Die EU-Kommission hat zehn Firmen und drei Verbände aus dem Bausektor im Verdacht, heimlich Preise abgesprochen zu haben.
Was ist passiert? Die EU-Kommission in Brüssel prüft, ob große Hersteller von Bauchemikalien sich in den Jahren 2021 und 2022 heimlich abgestimmt haben. Damals stiegen die Preise für Rohstoffe, unter anderem wegen der Corona-Pandemie und des Angriffs Russlands auf die Ukraine. Betroffen sind Firmen aus Deutschland, Frankreich und Spanien, darunter bekannte Namen wie Cemex, Mapei, Master Builders Solutions, MC Bauchemie und Sika. Auch drei Branchenverbände stehen im Verdacht.
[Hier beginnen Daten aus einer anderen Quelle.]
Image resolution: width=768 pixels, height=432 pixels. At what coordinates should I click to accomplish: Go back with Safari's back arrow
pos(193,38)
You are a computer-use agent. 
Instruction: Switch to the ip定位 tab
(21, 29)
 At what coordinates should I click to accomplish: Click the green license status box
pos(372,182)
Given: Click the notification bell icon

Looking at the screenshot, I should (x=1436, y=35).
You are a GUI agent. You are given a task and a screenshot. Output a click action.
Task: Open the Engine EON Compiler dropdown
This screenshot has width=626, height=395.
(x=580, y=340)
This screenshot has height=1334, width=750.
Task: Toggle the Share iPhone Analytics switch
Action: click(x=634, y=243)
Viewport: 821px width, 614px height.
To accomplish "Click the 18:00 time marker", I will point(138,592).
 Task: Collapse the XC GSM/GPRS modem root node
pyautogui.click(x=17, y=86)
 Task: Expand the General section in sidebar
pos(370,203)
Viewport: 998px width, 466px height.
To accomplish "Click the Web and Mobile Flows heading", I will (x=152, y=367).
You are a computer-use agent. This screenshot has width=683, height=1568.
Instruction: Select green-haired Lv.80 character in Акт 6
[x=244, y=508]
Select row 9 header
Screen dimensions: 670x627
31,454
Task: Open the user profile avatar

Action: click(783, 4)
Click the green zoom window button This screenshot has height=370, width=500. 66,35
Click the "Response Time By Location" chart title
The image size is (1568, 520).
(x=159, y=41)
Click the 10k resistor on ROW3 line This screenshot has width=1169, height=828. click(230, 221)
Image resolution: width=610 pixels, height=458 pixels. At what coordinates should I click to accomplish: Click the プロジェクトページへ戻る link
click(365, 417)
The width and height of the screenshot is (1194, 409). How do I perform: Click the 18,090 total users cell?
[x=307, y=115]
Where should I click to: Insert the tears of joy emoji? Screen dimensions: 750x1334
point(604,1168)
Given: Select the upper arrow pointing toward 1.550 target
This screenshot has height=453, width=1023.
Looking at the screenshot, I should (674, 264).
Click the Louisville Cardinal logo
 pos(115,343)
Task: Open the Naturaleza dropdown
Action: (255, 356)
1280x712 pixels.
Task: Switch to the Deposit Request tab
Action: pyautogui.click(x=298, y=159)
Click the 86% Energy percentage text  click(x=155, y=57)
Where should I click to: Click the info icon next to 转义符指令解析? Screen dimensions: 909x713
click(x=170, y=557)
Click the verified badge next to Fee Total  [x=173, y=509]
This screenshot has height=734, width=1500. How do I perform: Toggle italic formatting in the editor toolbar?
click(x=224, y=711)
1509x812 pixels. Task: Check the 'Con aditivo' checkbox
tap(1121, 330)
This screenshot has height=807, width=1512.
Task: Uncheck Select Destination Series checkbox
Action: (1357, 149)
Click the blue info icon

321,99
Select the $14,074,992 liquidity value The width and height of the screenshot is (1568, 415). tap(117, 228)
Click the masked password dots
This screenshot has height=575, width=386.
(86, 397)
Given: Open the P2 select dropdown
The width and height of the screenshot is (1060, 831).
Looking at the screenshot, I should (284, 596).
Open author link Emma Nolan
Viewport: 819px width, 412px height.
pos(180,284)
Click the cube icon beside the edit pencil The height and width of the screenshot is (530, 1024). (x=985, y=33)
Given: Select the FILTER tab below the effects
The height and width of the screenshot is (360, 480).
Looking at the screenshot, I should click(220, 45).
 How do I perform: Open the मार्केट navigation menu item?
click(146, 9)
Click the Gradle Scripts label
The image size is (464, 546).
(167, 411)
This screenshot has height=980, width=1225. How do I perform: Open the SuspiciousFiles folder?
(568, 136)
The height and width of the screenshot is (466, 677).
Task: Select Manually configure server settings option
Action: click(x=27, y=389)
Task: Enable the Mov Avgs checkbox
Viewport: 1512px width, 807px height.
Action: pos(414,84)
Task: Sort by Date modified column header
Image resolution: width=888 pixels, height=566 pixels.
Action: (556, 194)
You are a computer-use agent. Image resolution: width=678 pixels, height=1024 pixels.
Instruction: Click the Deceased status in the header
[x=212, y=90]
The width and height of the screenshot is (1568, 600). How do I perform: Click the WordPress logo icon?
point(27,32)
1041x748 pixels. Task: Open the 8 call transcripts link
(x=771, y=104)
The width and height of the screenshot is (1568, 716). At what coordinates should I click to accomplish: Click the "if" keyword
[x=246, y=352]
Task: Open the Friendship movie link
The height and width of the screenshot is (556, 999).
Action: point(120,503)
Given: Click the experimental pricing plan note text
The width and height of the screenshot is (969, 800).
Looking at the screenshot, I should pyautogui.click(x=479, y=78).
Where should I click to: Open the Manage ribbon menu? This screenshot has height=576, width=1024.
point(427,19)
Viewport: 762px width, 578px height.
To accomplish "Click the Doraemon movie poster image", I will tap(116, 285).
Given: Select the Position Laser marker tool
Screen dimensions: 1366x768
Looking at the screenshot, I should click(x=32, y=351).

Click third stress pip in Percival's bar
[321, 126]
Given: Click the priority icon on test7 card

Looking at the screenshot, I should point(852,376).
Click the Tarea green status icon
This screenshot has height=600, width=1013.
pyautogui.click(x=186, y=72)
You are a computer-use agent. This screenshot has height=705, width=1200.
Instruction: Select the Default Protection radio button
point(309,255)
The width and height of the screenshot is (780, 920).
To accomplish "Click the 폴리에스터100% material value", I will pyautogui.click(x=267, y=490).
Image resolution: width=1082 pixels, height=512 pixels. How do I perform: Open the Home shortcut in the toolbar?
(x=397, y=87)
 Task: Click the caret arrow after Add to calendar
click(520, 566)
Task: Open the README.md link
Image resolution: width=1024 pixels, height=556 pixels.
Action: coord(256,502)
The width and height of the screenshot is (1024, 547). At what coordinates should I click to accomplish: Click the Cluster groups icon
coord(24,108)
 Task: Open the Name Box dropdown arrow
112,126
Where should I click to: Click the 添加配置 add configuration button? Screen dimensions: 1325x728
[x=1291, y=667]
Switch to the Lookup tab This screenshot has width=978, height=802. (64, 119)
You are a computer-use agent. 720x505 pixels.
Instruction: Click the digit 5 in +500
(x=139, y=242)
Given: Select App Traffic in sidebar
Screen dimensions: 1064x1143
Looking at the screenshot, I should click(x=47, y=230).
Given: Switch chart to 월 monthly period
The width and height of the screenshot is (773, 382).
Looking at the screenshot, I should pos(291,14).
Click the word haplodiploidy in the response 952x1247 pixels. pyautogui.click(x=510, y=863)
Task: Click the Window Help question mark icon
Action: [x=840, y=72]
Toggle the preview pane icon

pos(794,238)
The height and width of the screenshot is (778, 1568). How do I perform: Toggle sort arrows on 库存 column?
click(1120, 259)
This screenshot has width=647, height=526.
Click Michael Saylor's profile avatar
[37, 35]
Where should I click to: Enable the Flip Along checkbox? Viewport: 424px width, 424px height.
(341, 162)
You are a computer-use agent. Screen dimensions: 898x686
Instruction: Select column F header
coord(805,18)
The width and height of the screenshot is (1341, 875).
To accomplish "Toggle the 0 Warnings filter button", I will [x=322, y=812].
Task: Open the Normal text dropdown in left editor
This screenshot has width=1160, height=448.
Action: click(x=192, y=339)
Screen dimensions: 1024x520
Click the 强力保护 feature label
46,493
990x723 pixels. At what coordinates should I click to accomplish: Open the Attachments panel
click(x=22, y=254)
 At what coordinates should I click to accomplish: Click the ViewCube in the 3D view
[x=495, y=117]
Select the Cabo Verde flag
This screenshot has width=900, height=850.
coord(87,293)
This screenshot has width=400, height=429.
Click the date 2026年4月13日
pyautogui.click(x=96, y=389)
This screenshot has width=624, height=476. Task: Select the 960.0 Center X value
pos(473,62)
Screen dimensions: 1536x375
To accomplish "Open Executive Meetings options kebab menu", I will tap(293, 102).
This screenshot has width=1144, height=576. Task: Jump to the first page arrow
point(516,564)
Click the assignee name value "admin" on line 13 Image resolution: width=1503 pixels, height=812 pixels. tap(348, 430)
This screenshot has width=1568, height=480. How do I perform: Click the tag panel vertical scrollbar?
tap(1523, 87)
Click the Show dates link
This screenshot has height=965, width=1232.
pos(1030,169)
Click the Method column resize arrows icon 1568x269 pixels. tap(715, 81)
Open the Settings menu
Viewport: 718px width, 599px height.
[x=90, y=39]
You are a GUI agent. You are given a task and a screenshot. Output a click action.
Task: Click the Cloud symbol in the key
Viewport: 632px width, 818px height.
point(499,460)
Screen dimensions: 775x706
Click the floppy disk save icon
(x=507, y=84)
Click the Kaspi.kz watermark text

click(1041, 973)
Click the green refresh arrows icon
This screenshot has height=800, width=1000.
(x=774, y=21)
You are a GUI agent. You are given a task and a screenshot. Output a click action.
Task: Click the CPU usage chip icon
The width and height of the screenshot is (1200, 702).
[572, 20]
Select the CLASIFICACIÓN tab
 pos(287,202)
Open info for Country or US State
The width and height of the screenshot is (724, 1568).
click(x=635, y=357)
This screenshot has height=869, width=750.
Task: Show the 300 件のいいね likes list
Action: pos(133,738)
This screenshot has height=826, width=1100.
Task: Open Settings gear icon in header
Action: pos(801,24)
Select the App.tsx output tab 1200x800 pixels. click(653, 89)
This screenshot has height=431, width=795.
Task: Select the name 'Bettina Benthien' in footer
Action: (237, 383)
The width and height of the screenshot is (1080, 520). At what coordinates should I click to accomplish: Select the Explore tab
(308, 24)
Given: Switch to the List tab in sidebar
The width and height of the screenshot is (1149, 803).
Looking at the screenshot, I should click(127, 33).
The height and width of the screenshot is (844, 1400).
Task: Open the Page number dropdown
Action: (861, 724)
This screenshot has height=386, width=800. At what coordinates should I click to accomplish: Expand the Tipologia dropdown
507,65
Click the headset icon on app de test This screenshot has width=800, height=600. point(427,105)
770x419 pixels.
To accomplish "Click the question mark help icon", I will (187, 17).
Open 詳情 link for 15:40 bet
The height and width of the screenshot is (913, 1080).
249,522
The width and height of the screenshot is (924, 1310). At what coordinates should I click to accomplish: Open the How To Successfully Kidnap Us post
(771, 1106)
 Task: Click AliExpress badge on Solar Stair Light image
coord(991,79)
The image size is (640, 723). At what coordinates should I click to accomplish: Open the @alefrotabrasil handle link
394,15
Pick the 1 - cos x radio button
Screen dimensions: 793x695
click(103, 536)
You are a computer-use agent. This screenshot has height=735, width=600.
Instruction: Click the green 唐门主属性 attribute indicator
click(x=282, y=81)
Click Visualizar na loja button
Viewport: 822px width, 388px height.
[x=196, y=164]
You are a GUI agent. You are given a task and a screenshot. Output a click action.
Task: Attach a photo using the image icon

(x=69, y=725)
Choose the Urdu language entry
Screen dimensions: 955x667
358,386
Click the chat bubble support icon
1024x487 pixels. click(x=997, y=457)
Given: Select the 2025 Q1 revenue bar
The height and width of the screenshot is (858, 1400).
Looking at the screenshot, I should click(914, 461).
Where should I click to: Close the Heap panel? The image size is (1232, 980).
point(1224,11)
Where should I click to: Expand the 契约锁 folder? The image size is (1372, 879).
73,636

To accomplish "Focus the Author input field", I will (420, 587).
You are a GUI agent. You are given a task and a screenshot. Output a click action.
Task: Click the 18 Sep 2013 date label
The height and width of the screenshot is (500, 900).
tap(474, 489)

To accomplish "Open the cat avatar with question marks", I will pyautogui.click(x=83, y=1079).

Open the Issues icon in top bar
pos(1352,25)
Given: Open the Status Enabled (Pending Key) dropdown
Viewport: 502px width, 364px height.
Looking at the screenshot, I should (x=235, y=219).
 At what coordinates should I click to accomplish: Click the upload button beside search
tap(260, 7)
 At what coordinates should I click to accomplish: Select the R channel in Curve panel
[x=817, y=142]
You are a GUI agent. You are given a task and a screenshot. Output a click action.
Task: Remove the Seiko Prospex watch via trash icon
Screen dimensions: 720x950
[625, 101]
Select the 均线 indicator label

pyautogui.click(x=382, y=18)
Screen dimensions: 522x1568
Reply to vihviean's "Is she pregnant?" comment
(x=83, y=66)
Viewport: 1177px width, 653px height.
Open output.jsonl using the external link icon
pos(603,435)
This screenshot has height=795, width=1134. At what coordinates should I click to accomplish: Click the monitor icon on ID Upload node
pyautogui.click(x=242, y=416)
Ihnen wird vorgeworfen, sie hätten gemeinsam geplant, wie sie Preiserhöhungen in der Öffentlichkeit begründen.
Wer hilft jetzt weiter? Die EU-Kommission hat eine Mitteilung der Beschwerdepunkte an die Firmen geschickt. Das bedeutet: Sie sagt den Unternehmen genau, was sie ihnen vorwirft, und gibt ihnen die Möglichkeit, sich zu äußern und ihre Sicht darzulegen. Die Kommission muss am Ende beweisen, dass wirklich Absprachen stattgefunden haben. Die Firmen können kooperieren oder sich verteidigen. Die zuständigen Behörden achten darauf, dass der Wettbewerb fair bleibt und Verbraucherinnen und Verbraucher nicht zu viel zahlen.